Right, this fixes the check for the top level, but it removes a check
from the bottom level.

We need to move this to the top of the loop so we check all levels. I
guess this is why you needed to add a new check point. But since we
loop at least glevels times, we don't need two check points.

> Since the 'walk_addr' functions is out of mmu_lock protection, we should
> handle the guest modify its mapping between 'walk_addr' and 'fetch'.
> Now, let's consider every case may be happened while handle guest #PF.
>
> One case is host handle guest written after 'fetch', just like this order:
>
> VCPU 0 VCPU 1
> walk_addr
> guest modify its mapping
> fetch
> host handle this written(pte_write or invlpg)
>
> This case is not broken anything, even if 'fetch' setup the wrong mapping, the
> later written handler will fix it.
>

Ok.

> Another case is host handle guest written before 'fetch', like this:
>
> CPU 0 VCPU 1
> walk_addr
> guest modify its mapping
> host handle this written(pte_write or invlpg)
> fetch
>
> We should notice this case, since the later 'fetch' will setup the wrong mapping.
>
> For example, the guest mapping which 'walk_addr' got is:
>
> GPML4E -> GPDPE -> GPDE -> GPTE -> GFNA
> (Just take small page for example, other mapping way is also applied)
>
> And, for good to describe, we abstract 'fetch''s work:
>
> for_each_shadow_entry(vcpu, addr, iterator) {
> if (iterator.level == hlevel)
> Mapping the later level
>
> if (is_shadow_present_pte(*sptep)&&
> !is_large_pte(*sptep)) <------ Point A
> continue;
>
> /* handle the non-present/wrong middle level */
>
> find/create the corresponding sp<----- Point B
>
> if (the guest mapping is modified)<----- Point C
> break;
> setup this level's mapping<----- Point D
>
> }
>
> [
> Note: the later level means PTE, PDE if 2M page size, PDPE if 1G page size
> the middle level means PDE, PDPE if not using large page size / PML4E
> ]
>
> There are two cases:
>
> 1: Guest modify the middle level, for example, guest modify the GPDE.
> a: the GPDE has corresponding sp entry, after VCPU1 handle this written,
> the corresponding host mapping is like this:
> HPML4E -> HPDPE -> HPDE
> [ HPDE.P = 0 since VCPU1 written handler zapped it in pte_wirte ]
>
> Under this case, it can broke Point A's judgment and Point C can detect
> the guest mapping is modified, so it exits this function without setup the
> mapping.
>
> And, we should check the guest mapping at GPDE not GPTE since it's GPDE
> modified not GPTE, it's the explanation for the front fix.
>

Agree.

> b: the GPDE not has corresponding sp entry(the area is firstly accessed),
> corresponding host mapping is like this:
> HPML4E -> HPDPE
> [ HPDPE.P = 0]
>
> under this case, VCPU1 happily write GPDE without #PF since the GPDE not has shadow
> page, it's not write-protected.
>
> while we handle HPDPE, we will create the shadow page for GPDE
> at Point B, then the host mapping is like this:
> HPML4E -> HPDPE -> HPDE
> [ HPDE.P = 0 ]
> it's the same as 1.a, so do the same work as 1.a
>
> Note: there is a trick: we should put 'Point C' behind of 'Point B', since after we
> create sp for GPDE, the later modify GPDE will cause #PF, it can ensure later
> check is valid
>
> 2: Guest modify the later level.
> Form 'fetch''s abstract, we can see the late level is not checked by 'Point C', if
> guest modified the GPTE's mapping, the wrong-mapping will be setup by 'fetch', this
> is just this path does
>
>

Ok.
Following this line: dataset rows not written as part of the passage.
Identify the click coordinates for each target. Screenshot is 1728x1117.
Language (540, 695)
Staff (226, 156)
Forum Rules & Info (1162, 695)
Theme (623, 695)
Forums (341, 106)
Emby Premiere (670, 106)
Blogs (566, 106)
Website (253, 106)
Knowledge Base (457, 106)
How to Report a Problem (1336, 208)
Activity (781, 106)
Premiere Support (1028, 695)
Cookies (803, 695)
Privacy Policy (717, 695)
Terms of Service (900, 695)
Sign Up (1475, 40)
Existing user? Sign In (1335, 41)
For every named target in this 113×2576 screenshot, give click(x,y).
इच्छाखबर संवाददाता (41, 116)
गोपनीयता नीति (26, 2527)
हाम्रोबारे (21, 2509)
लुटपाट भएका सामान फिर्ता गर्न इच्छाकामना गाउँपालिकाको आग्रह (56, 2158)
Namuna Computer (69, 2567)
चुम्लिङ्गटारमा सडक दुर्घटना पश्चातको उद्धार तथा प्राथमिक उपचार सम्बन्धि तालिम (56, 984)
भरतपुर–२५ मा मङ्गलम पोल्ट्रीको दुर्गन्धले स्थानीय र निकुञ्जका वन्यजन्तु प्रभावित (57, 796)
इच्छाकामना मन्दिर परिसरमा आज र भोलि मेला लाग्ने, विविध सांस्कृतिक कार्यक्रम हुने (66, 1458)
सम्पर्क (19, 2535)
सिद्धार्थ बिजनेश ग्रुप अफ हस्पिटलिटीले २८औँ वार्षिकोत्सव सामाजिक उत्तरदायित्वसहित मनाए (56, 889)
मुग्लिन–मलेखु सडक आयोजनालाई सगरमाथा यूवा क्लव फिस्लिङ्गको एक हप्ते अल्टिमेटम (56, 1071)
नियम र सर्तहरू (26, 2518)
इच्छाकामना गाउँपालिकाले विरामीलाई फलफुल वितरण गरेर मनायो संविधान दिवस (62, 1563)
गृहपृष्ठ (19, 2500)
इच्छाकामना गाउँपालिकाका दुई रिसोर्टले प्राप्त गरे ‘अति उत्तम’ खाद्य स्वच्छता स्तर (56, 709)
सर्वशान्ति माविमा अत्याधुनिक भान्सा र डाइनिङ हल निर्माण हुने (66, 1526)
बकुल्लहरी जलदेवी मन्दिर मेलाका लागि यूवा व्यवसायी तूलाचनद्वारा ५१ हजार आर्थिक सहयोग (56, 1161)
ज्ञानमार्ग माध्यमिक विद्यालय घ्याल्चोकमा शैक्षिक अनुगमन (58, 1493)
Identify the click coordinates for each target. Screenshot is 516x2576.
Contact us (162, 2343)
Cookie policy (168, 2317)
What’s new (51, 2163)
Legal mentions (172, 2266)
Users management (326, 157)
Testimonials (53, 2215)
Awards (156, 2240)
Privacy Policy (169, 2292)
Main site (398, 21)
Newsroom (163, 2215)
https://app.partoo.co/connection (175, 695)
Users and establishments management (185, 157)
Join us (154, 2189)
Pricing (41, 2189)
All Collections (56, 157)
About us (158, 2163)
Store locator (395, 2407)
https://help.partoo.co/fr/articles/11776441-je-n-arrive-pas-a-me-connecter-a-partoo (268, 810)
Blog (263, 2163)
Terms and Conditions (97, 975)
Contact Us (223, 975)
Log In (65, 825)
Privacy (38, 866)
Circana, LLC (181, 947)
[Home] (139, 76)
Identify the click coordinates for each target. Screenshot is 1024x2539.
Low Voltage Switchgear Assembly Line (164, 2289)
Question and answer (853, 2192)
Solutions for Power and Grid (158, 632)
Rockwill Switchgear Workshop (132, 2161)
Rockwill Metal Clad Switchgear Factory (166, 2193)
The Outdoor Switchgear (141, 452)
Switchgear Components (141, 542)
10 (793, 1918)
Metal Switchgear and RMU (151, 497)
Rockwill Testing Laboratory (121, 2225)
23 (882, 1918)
So moving the check to before point A, and s/level - 2/level - 1/
should work, yes?

Should be slightly simpler since we don't need to kvm_mmu_put_page(sp,
sptep) any more.

Thanks for the detailed explanation.

--
error compiling committee.c: too many arguments to function

--
To unsubscribe from this list: send the line "unsubscribe linux-kernel" in
the body of a message to majordomo(a)vger.kernel.org
More majordomo info at http://vger.kernel.org/majordomo-info.html
Please read the FAQ at http://www.tux.org/lkml/

From: Xiao Guangrong on 5 Jul 2010 04:50

Avi Kivity wrote:

>> Looks into the code more carefully, maybe this code is wrong:
>>
>>
>> if (!direct) {
>> r = kvm_read_guest_atomic(vcpu->kvm,
>> - gw->pte_gpa[level - 2],
>> + gw->pte_gpa[level - 1],
>> &curr_pte, sizeof(curr_pte));
>> - if (r || curr_pte != gw->ptes[level - 2]) {
>> + if (r || curr_pte != gw->ptes[level - 1]) {
>> kvm_mmu_put_page(sp, sptep);
>> kvm_release_pfn_clean(pfn);
>> sptep = NULL;
>>
>> It should check the 'level' mapping not 'level - 1', in the later
>> description
>> i'll explain it.
>>
>
> Right, this fixes the check for the top level, but it removes a check
> from the bottom level.
>

We no need check the bottom level if guest not modify the bottom level,
if guest modify it, the bottom level is no-present, it also can broke
Point A's judgment and be checked by 'Point C'

> We need to move this to the top of the loop so we check all levels. I
> guess this is why you needed to add a new check point. But since we
> loop at least glevels times, we don't need two check points.
>

>
> Ok. So moving the check to before point A, and s/level - 2/level - 1/
> should work, yes?
>
> Should be slightly simpler since we don't need to kvm_mmu_put_page(sp,
> sptep) any more.

Yeah, it can work, but check all levels is really unnecessary, if guest not
modify the level, the check can be avoid.

This is why i choose two check-point, one is behind Point A's judgment, this
point checks the level which modified by guest, and another point is at mapping
last level point, this check is alway need.

>
> Thanks for the detailed explanation.
>

It's really my pleasure :-)

--
To unsubscribe from this list: send the line "unsubscribe linux-kernel" in
the body of a message to majordomo(a)vger.kernel.org
More majordomo info at http://vger.kernel.org/majordomo-info.html
Please read the FAQ at http://www.tux.org/lkml/

From: Avi Kivity on 5 Jul 2010 05:10

On 07/05/2010 11:45 AM, Xiao Guangrong wrote:
>
>
> Avi Kivity wrote:
>
>>> Looks into the code more carefully, maybe this code is wrong:
>>>
>>>
>>> if (!direct) {
>>> r = kvm_read_guest_atomic(vcpu->kvm,
>>> - gw->pte_gpa[level - 2],
>>> + gw->pte_gpa[level - 1],
>>> &curr_pte, sizeof(curr_pte));
>>> - if (r || curr_pte != gw->ptes[level - 2]) {
>>> + if (r || curr_pte != gw->ptes[level - 1]) {
>>> kvm_mmu_put_page(sp, sptep);
>>> kvm_release_pfn_clean(pfn);
>>> sptep = NULL;
>>>
>>> It should check the 'level' mapping not 'level - 1', in the later
>>> description
>>> i'll explain it.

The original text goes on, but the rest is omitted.